▶ [PASSAGE FOR REVIEW]
--------------------

Personal information
- Born: 14 June 1978 (age 47) Vrgorac, SR Croatia, Yugoslavia
- Nationality: Croatian
- Listed height: 2.11 m (6 ft 11 in)
- Listed weight: 113 kg (249 lb)

Career information
- NBA draft: 2000: undrafted
- Playing career: 1995–2013
- Position: Power forward / center
- Number: 7

Career history
- 1995–2001: Split
- 2001–2008: Maccabi Tel Aviv
- 2001–2002: →ASVEL
- 2008–2010: Olympiacos
- 2010–2011: Efes Pilsen
- 2011–2013: Split

Career highlights
- As player 2× EuroLeague champion (2004, 2005); French League champion (2002); 5× Israeli League champion (2003–2007); Croatian Cup winner (1997); 4× Israeli State Cup winner (2003–2006); 3× All-EuroLeague First Team (2005–2007); 2× All-EuroLeague Second Team (2003, 2004); EuroLeague 2000–2010 All-Decade Team (2010); EuroLeague 25th Anniversary Team (2025); FIBA EuroStar (2007); EuroLeague Legend (2022); 3× Israeli League Quintet (2003, 2004, 2007); Israeli League Cup winner (2007); Israeli League Finals MVP (2006); Greek Cup winner (2010); All-Greek League Second Team (2009);

= Nikola Vujčić =

Croatian basketball player (born 1978)

--------------------

▶ [DATASET CONTENT]
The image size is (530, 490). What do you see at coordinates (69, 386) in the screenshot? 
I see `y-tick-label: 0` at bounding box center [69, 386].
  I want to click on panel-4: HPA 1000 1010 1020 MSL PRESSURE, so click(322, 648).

--------------------

▶ [WORK ITEM]
Answer these questions from the profile of Nikola Vujčić:
1. In which town was he born?
2. Which club did he play for from 2008 to 2010?
3. In what year was he named Israeli League Finals MVP?
The listing has no connection to the text above it.

▶ [WRITTEN RESPONSE]
1. Vrgorac
2. Olympiacos
3. 2006